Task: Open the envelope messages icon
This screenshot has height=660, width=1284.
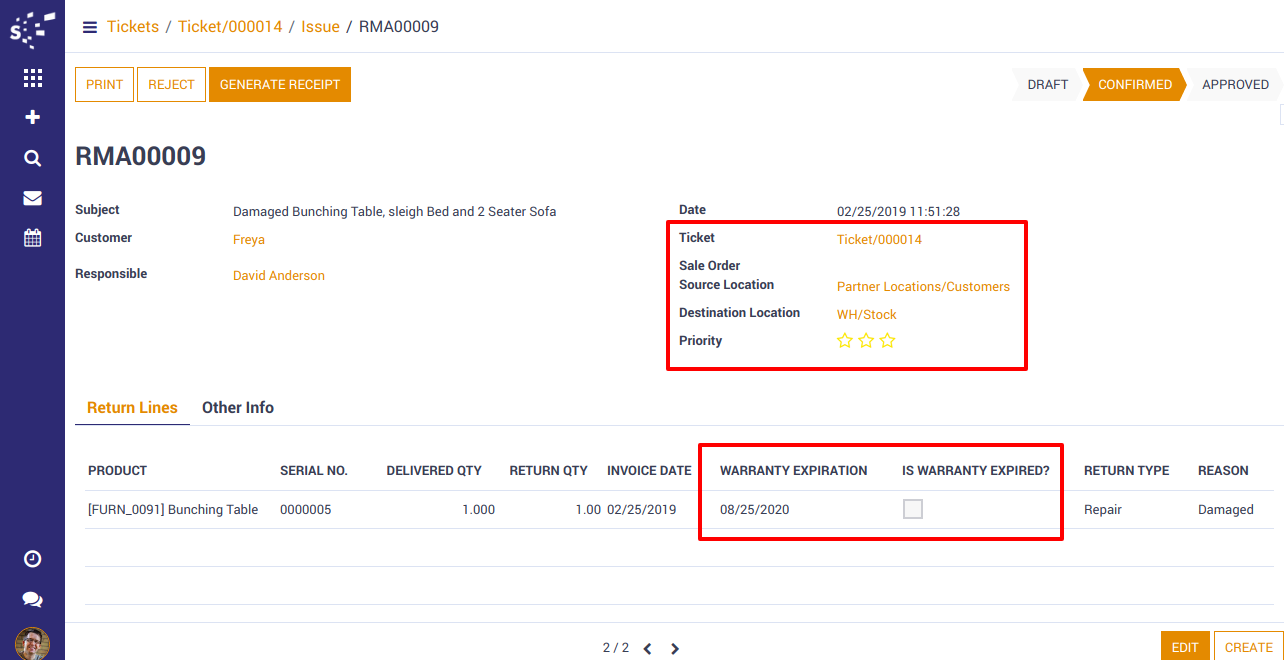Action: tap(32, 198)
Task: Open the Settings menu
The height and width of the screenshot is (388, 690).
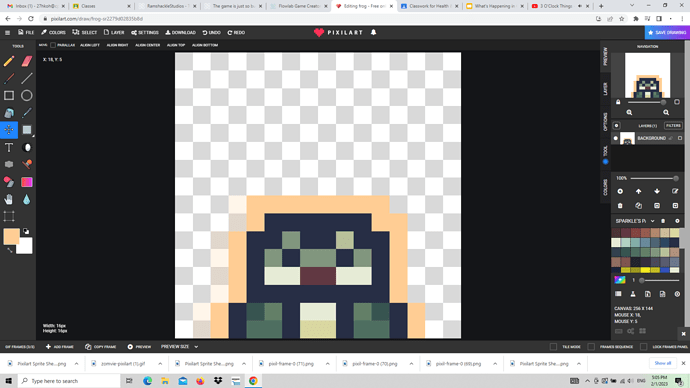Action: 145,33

## ABOUT THIS EXERCISE
Starting at the line that contains "This screenshot has height=660, width=1284.", reproduce each line exactly through the end of the entries above, leaving every picture out.

## WORKED SOLUTION
This screenshot has height=660, width=1284.
Action: tap(32, 198)
Task: Open the Settings menu
The height and width of the screenshot is (388, 690).
Action: 145,33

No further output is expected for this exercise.